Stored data

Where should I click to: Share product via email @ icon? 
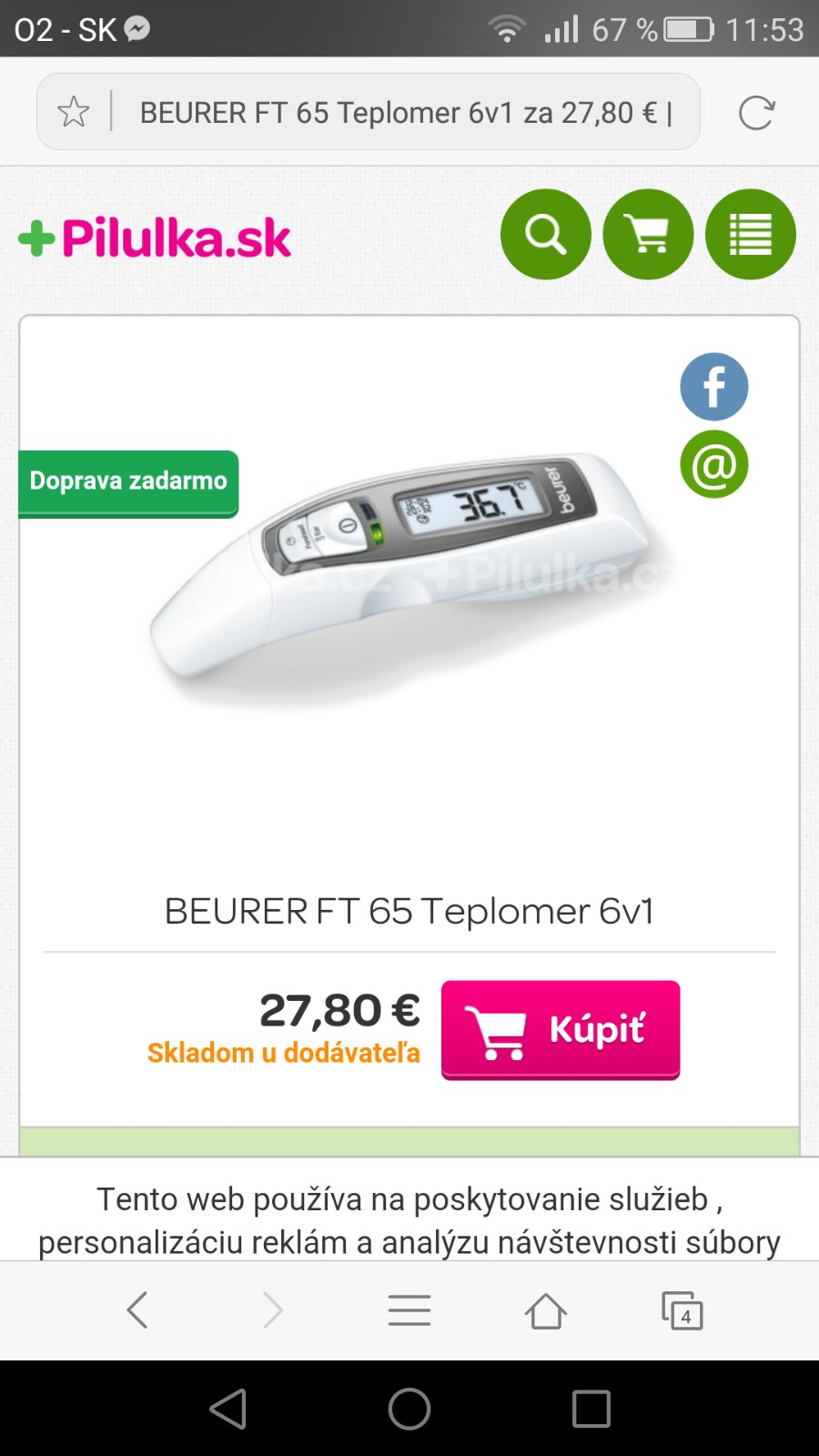(x=714, y=464)
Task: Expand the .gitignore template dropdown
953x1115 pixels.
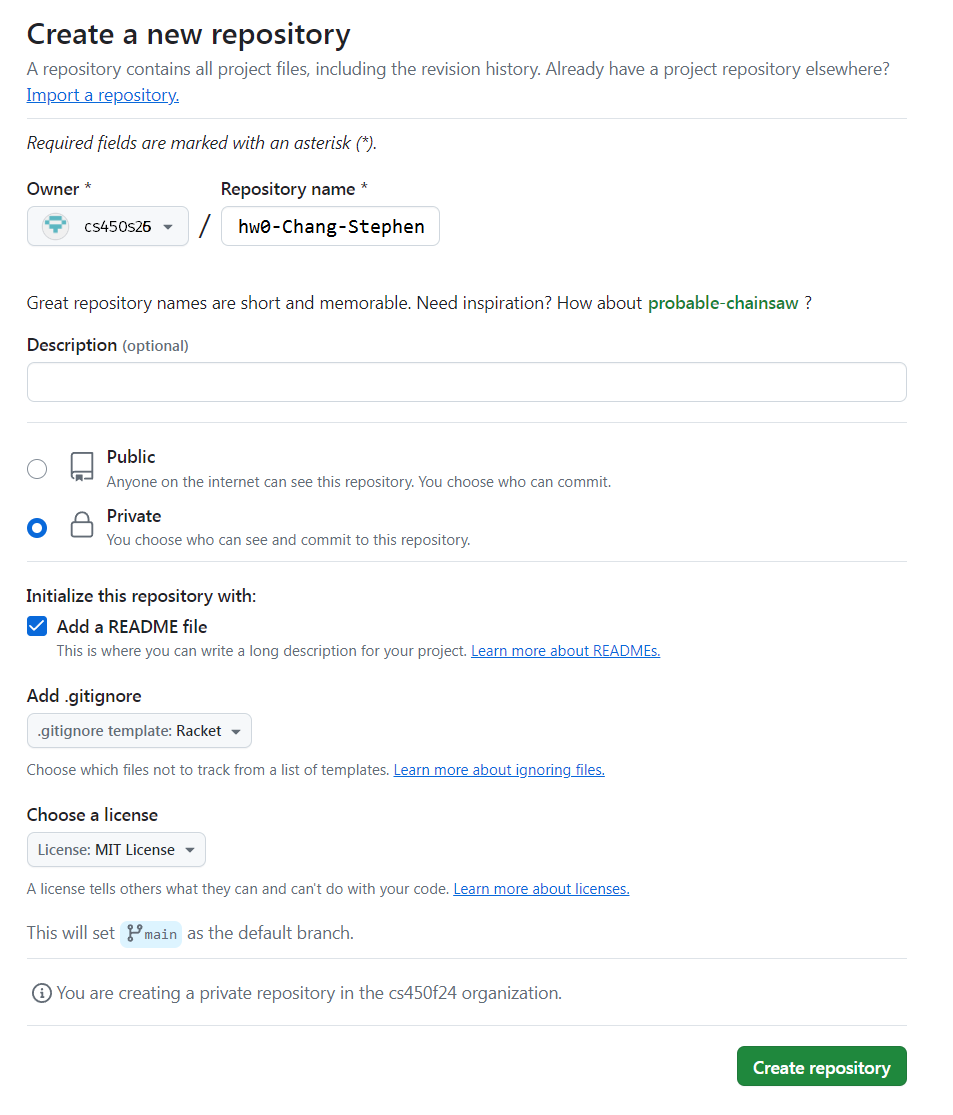Action: click(x=139, y=731)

• **DIRECTIONS**:
You need to copy every entry exactly, taking out only the pictures.

• **WRITTEN ANSWER**:
Where should I click to: Share product via email @ icon? 
(x=714, y=464)
Task: Expand the .gitignore template dropdown
953x1115 pixels.
Action: click(x=139, y=731)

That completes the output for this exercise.